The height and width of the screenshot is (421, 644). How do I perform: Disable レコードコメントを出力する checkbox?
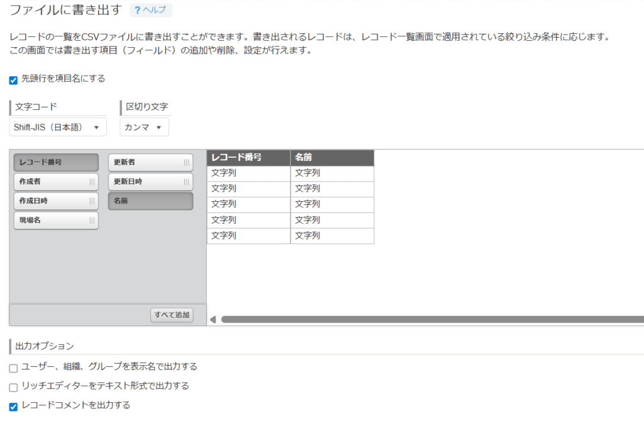pos(13,407)
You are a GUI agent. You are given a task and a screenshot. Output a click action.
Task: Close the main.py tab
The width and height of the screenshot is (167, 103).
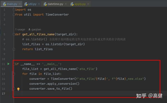pyautogui.click(x=20, y=4)

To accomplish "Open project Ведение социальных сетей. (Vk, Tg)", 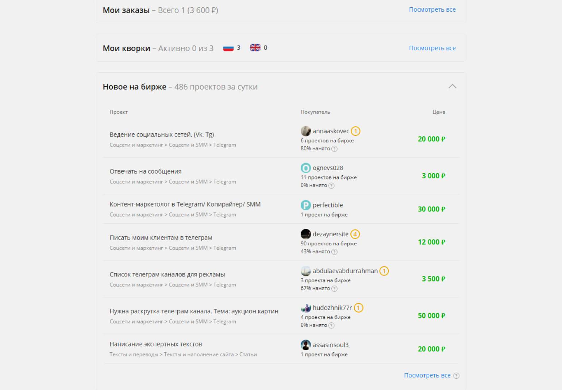I will tap(162, 134).
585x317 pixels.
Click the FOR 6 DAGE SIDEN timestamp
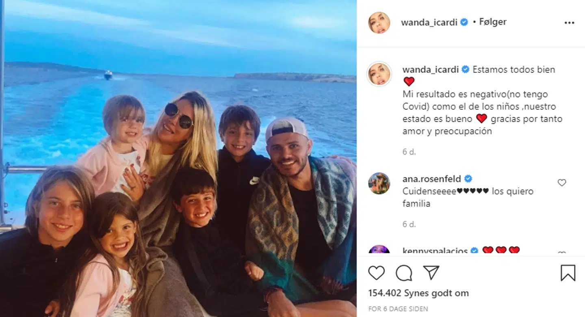click(398, 309)
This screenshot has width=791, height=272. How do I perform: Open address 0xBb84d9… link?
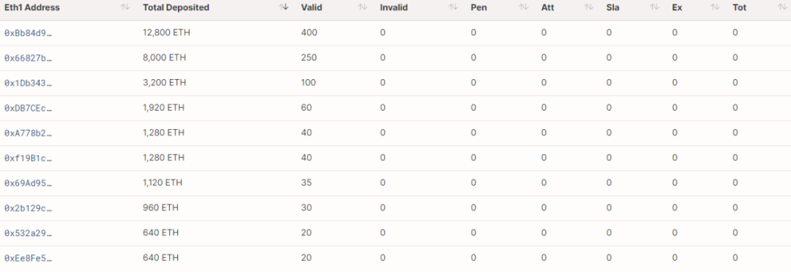tap(29, 33)
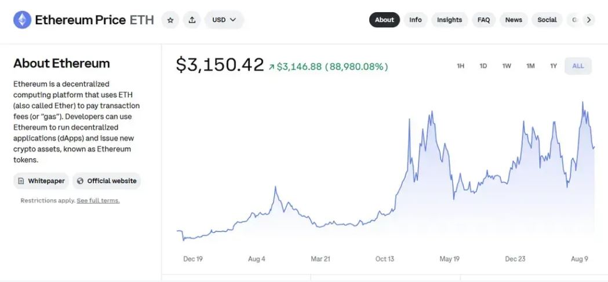Click the Ethereum logo icon

(x=23, y=20)
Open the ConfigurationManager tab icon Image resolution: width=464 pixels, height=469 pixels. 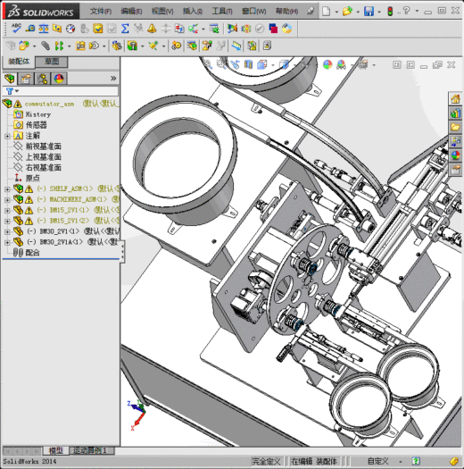click(x=43, y=79)
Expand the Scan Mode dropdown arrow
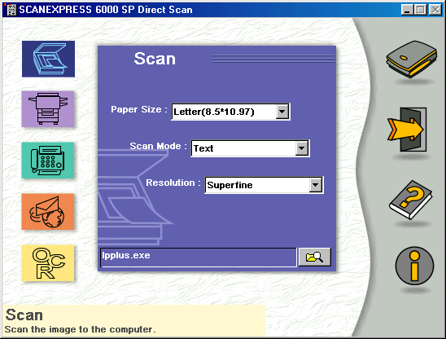This screenshot has height=339, width=446. 302,148
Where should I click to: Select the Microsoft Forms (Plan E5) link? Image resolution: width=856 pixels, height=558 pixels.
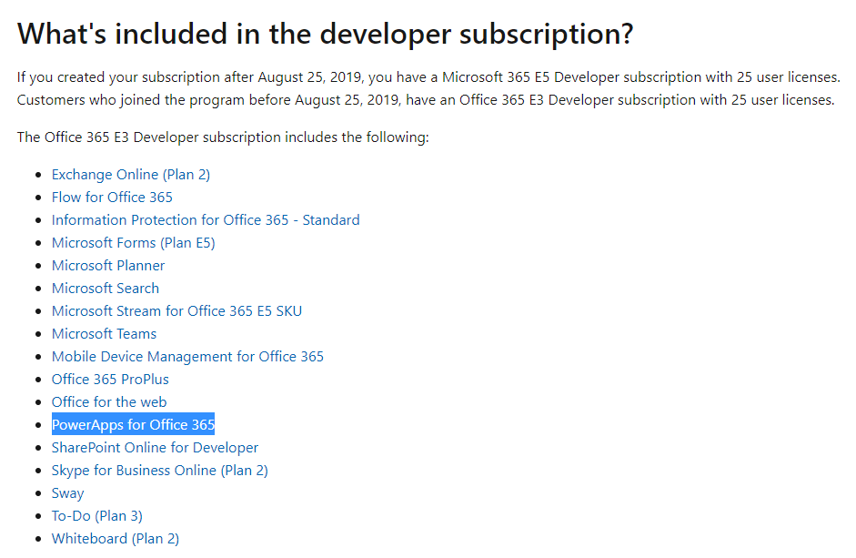coord(133,242)
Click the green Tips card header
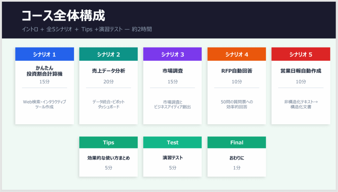The image size is (338, 192). (108, 142)
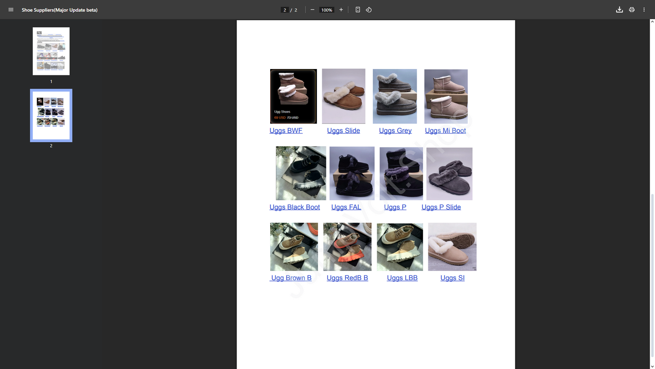This screenshot has width=655, height=369.
Task: Click the scrollbar down arrow
Action: click(x=652, y=366)
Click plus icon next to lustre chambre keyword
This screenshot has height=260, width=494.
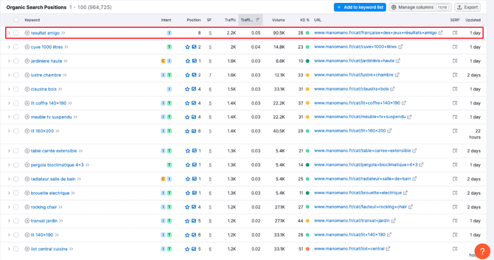tap(27, 75)
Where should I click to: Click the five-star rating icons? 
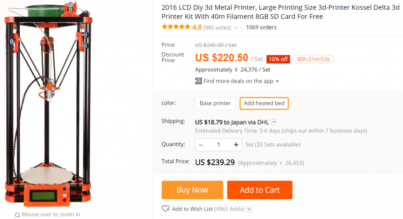[x=175, y=27]
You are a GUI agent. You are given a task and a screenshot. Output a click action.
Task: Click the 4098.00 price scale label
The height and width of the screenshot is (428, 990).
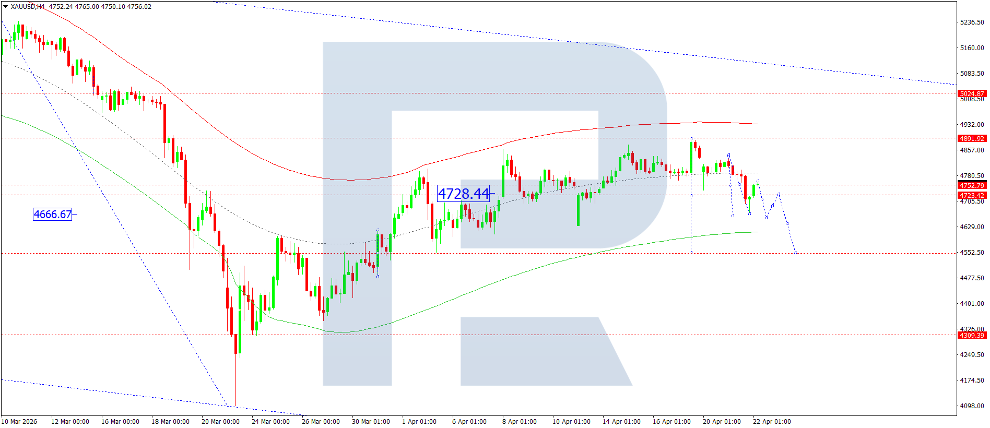click(972, 406)

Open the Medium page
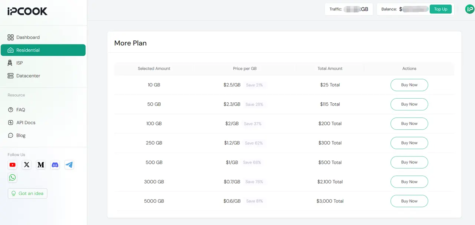tap(41, 165)
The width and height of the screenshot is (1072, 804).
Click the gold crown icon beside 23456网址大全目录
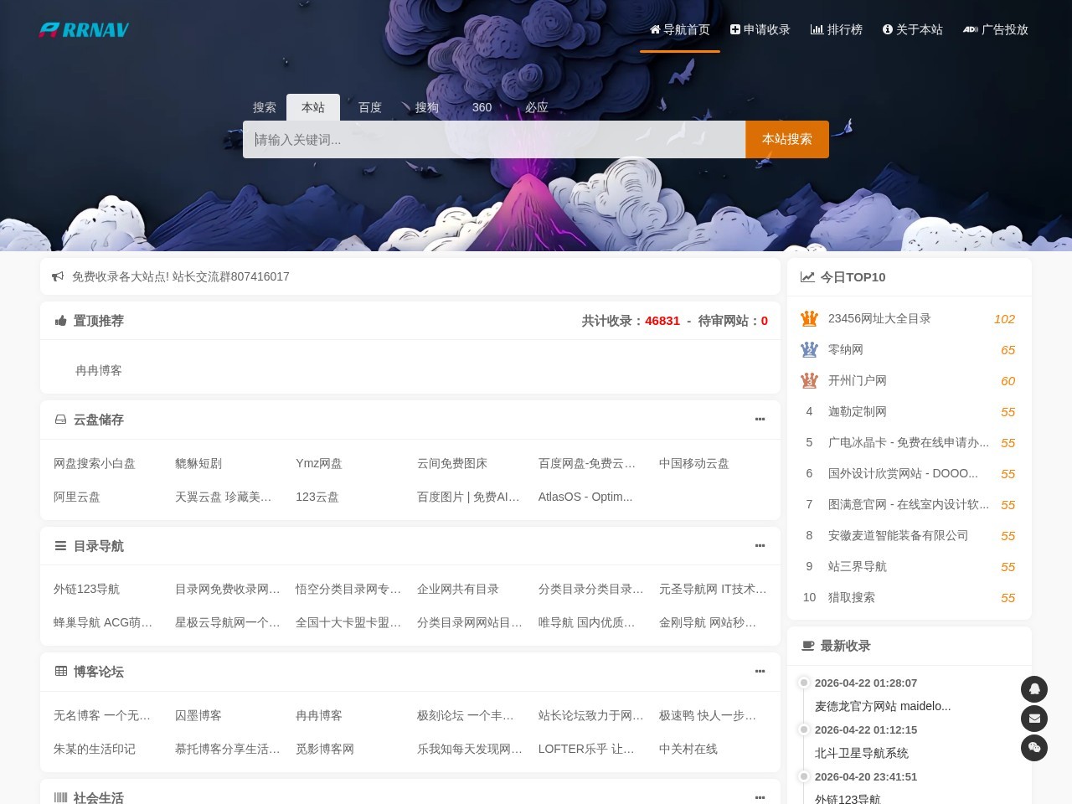pyautogui.click(x=809, y=318)
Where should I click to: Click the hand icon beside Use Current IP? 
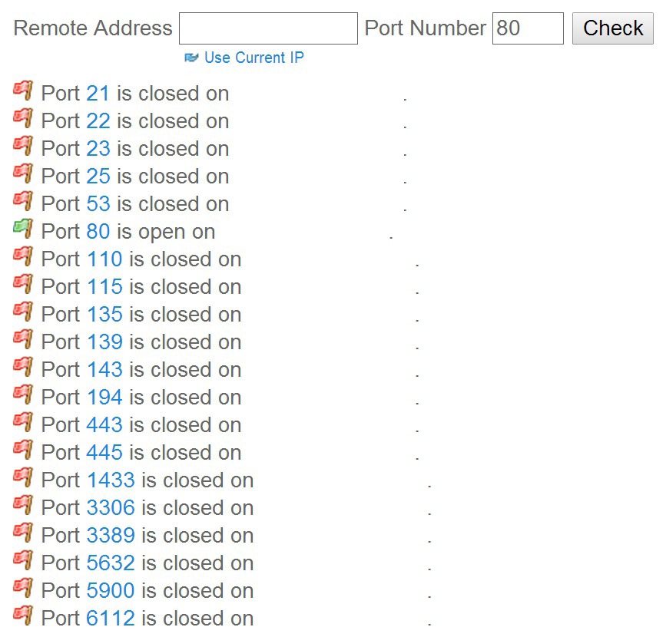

┄┄┄┄┄┄┄┄┄┄

YOUR INSTRUCTIONS:
Count the lines in the rows above that contain the string "arrow". Give only the number.

EXERCISE ANSWER:
2